Podía haber recurrido a Tommaso... O a Raffaella. Pero por nada del mundo quería vincularlos a mi triste destino.

—¡Más te vale exprimirte el poco seso que te queda y encontrar una maldita moneda de oro o te desharás en diarreas, o peor aún, morirás de peste por tener que comer ratas!

Si en mi convento de Genova hubiese tenido un carcelero como aquel, grosero, tirano, ladrón, sucio mequetrefe, le habría obligado a sentarse sobre la nieve hasta que sus testículos se hubieran reducido al tamaño de dos aceitunas... No era más que un sueño pues bien sabía que ahora era él quien mandaba. Intenté comer algo en varias ocasiones pero cada vez que engullía una cucharada de aquella bazofia me sobrevenían las arcadas. La última vez que lo intenté, el descubrimiento de un pelo rizado flotando en la cuchara acabó definitivamente con mi apetito. El ayuno era la única opción. El suplicio había comenzado.

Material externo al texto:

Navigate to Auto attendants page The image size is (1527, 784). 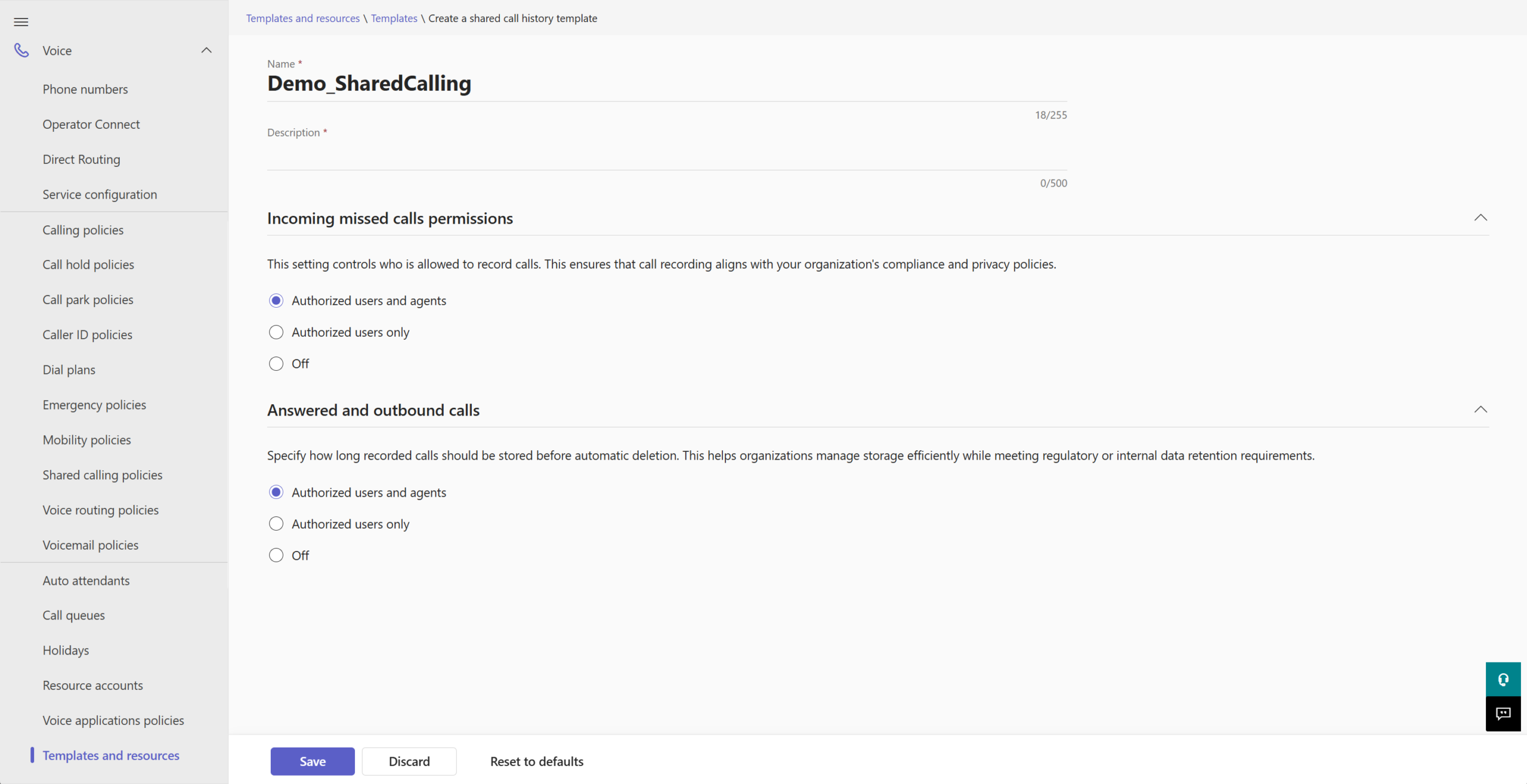pos(86,581)
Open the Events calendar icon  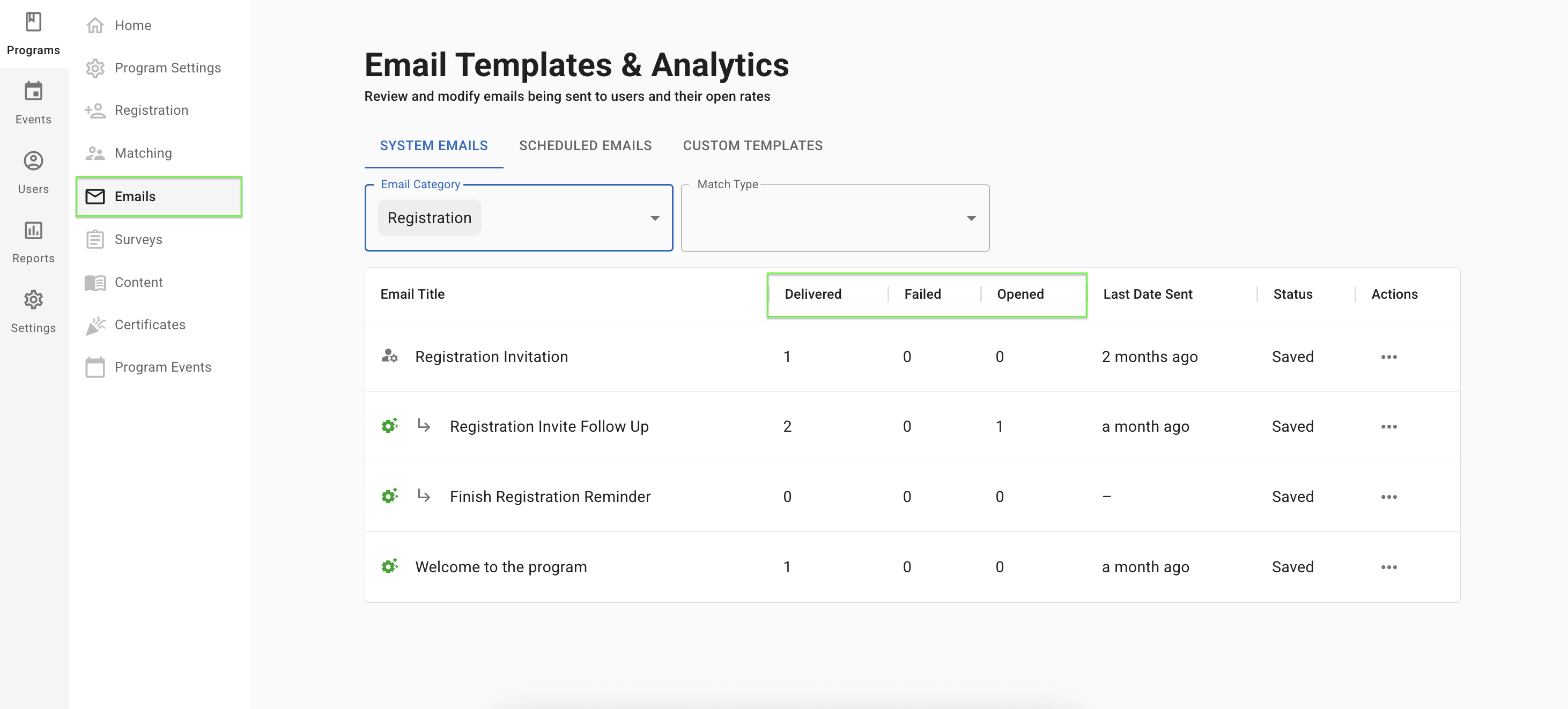pyautogui.click(x=33, y=92)
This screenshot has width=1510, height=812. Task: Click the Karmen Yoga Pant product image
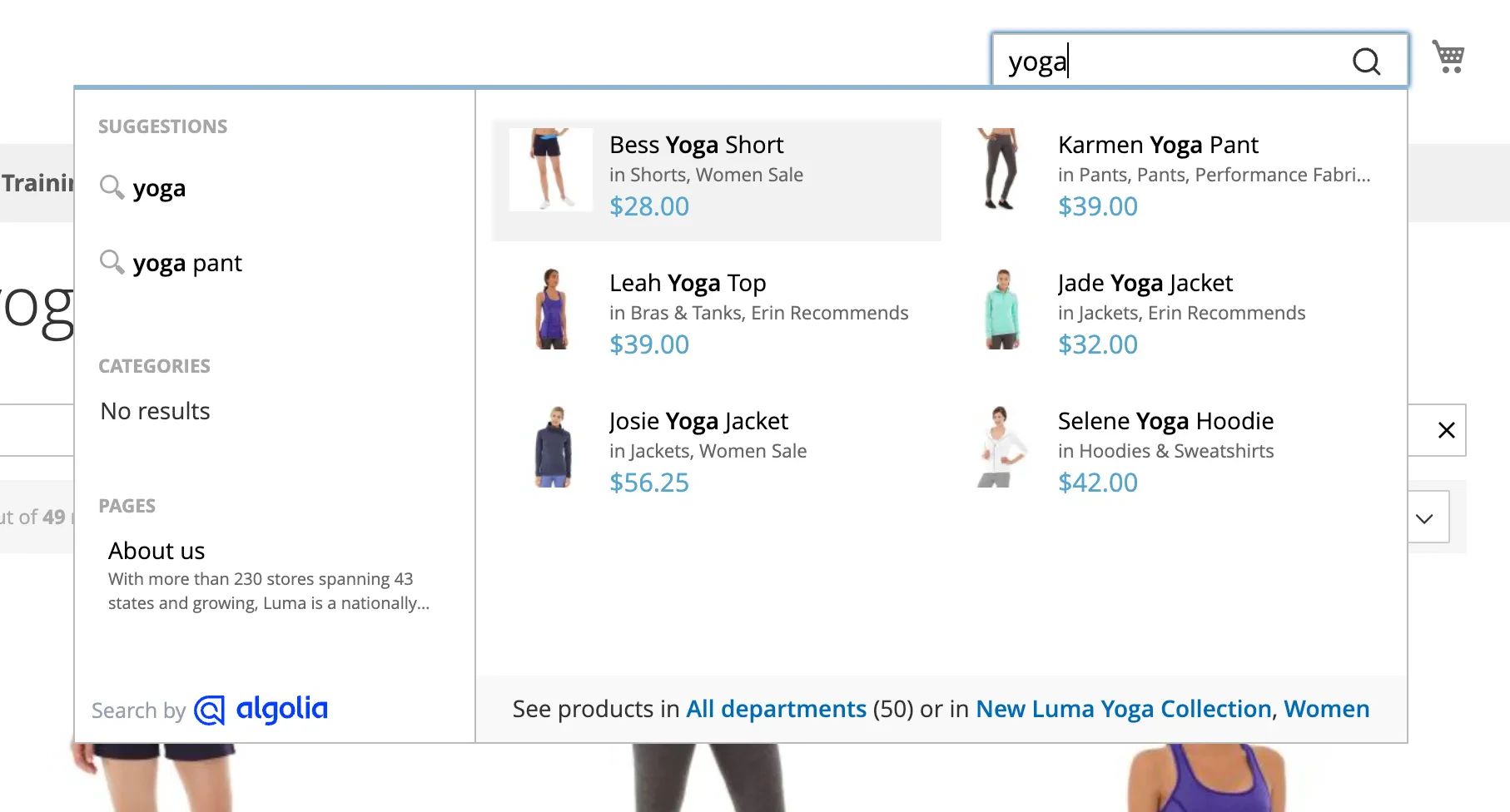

—Tienes visita —gruñó el carcelero al anochecer. Oí cómo se desplazaba el cerrojo antes de que la puerta se abriera—. Es raro que se concedan. Éste debe de ser tu día de suerte: disfrútalo.

Tímidamente, el visitante se coló entre las sombras de la puerta. El carcelero la cerró a su espalda y nos dejó a solas. Ante mí estaba mi pequeña, Raffaella D'Alema. Ella era la visita que me había concedido Iuliano. Yo, que me moría por verla, había seguido intentando protegerla. Allí estaba, mi niña valiente...

Dos estaciones más de lo previsto se había pospuesto nuestro reencuentro, aunque a ella no parecía importarle. Había en su mirada una leve interrogación, y después de un año, sus facciones ya no eran las de aquella niña que se entregó a mí sin condiciones, sino las de una mujer que se parecía mucho a su madre. Su cuerpo había adquirido las líneas del de una mujer madura. Me miró en silencio, sin saber muy bien cómo comportarse. Corrí hacia ella, la abracé y la besé como si aquello fuera lo último que iba a hacer en mi vida.

—Raffaella, mi ángel, mi amor... ¿Qué haces aquí? No quería que me vieras en esta situación, no quería comprometerte... ¡Oh, Dios, Raffaella! —murmuré a su oído, fuertemente aferrado a su cuerpo.